Intent Verification Patterns for AI Agents¶
Estimated time to read: 4 minutes
Treat intent verification as a separate control plane between the model and the tool. In high-security architectures, you must never ask the agent to "be safe" and then trust its next action. Instead, independent policy enforcement, strong tool scoping, and layered checks are required because prompt injection and excessive agency can cause even a validly authenticated agent to execute unsafe operations.
Implementation Context
For the theoretical foundation of this pattern, see our companion article: Access Control Is Not Enough: Why Autonomous AI Agents Need Intent Verification.
Architectural Flow for Secure Execution¶
The following diagram illustrates the transition from a non-deterministic user request to a deterministic tool execution through a secure control plane:
graph TD
A[User Request] --> B[Retrieval & Input Filters]
B --> C[Planner Agent]
C --> D[Structured Action Proposal]
D --> E[Policy Engine & Semantic Checker]
E --> F{Human Approval Required?}
F -- Yes --> G[Manual Review]
F -- No --> H[Isolated Executor]
G --> H
H --> I[Audit Log & Persistence] Core Implementation Patterns¶
Proactive Action Proposal (Request-Execute Separation): Force the model to produce a structured action request first, containing the tool name, target resource, parameters, and a link back to the user's instruction. By prohibiting the model from calling high-impact tools directly, you create a deterministic checkpoint for inspection before any action is executed.

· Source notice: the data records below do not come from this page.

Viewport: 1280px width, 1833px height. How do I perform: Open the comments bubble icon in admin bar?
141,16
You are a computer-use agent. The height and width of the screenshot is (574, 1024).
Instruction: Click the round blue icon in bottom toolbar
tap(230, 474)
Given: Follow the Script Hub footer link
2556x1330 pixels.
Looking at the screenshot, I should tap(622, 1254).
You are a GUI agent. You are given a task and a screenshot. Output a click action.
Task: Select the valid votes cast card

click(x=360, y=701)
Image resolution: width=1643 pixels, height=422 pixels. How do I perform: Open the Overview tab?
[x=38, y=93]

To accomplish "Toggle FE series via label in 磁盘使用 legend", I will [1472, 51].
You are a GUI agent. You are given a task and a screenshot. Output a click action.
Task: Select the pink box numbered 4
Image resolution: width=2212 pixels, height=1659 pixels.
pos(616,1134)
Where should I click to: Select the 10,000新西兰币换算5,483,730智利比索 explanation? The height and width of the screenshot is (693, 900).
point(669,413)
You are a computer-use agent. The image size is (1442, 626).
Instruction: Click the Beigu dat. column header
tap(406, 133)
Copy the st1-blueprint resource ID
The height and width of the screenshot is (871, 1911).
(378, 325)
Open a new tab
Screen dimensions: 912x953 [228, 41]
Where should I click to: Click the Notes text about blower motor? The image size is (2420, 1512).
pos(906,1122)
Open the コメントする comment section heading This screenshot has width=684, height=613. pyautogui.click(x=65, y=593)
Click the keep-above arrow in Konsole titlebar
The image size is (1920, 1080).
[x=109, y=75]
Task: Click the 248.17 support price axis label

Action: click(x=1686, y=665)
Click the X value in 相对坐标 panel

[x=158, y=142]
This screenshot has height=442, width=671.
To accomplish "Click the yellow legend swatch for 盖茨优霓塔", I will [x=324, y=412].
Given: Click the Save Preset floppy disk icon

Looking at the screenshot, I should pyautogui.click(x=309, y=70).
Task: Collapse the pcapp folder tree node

Policy-Checkable Intent Formatting: Convert vague prose into deterministic fields such as user goal, permitted data domain, allowed operation type, and maximum expenditure limits. For example, "summarise customer trends" must translate into read-only analytics queries on approved tables with strict row limits, rather than open-ended database access.
Strictly Typed Tool Scoping: Avoid exposing raw shell or SQL access to the agent. utilise narrow, typed operations (e.g., get_customer_trends(region, period)) rather than arbitrary command execution. This follows primary industry guidance on limiting tool abuse and preventing lateral privilege escalation.
Deterministic Gateway Enforcement: Add a hard policy gate in front of every high-impact tool that can delete, transfer, or modify permissions. require binary checks for resource scope, action type permits, and geographic or temporal limits before the gate opens.
Multi-Layer Request Alignment: Verify that the agent's proposed action aligns with the original user request at both a rule-based level (read-only vs write) and a semantic level. utilise a separate, lower-privilege model or classifier to assess whether the proposed action is materially aligned with the stated business goal.
Execution Service Isolation: Separate the reasoning layer from the execution service. Keep the planning model away from credentials and direct side effects. The executor should receive only the approved, reduced action specification, ensuring that even if the reasoning layer is subverted via prompt injection, it cannot bypass the validation gates.
Risk-Based Escalation Logic: Classify actions by risk and escalate selectively. Low-risk actions may be auto-approved, while high-risk actions (e.g., financial transfers, permission changes, production writes) must require human intervention or dual-factor authorisation.
Upstream Input Defence: Intent verification cannot succeed if the agent is already reasoning over poisoned context. Validate retrieved documents, isolate untrusted content, and strip hidden instructions from data sources to prevent indirect prompt injection from influencing the verification logic.
Delegation Context Preservation: In multi-agent systems, ensure the execution layer preserves the identity of the original initiator. Verifiable chains of authorisation allow the system to confirm exactly whose intent a downstream action is serving, preventing accountability gaps during hand-offs.
Tamper-Evident Decision Logging: Log the complete decision chain, including the original request, retrieved context references, policy check results, and the identity of the executor. These immutable records are essential for auditing and tuning the system's sensitivity to false positives or negatives over time.
Intent Boundary Definitions: Definitive intent verification means independently checking whether an agent's proposed action matches the user's authorised goal and policy boundaries before execution. The final decision for sensitive actions must always remain deterministic, preventing model-only screening from missing cleverly framed injections.